▸ Given problem
Reproduce every line of the entries, from the line containing "Expand the Format dropdown arrow" down to the line containing "click(495, 300)", with both of those lines included. Omit the pictures from your output.

▸ Records
>>>
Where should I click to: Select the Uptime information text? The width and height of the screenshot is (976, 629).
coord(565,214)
<<<
>>>
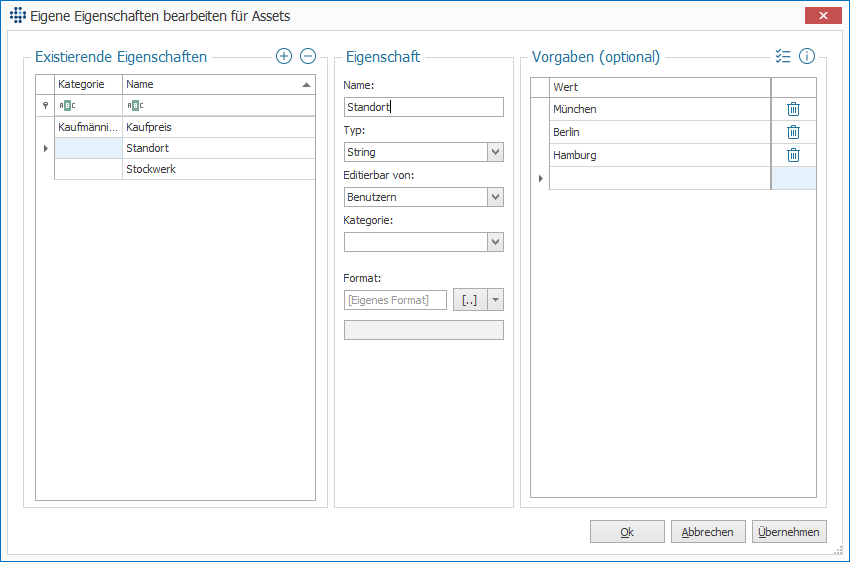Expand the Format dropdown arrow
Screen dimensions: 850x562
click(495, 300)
<<<
▸ Expected output
Expand the Format dropdown arrow
Screen dimensions: 850x562
click(495, 300)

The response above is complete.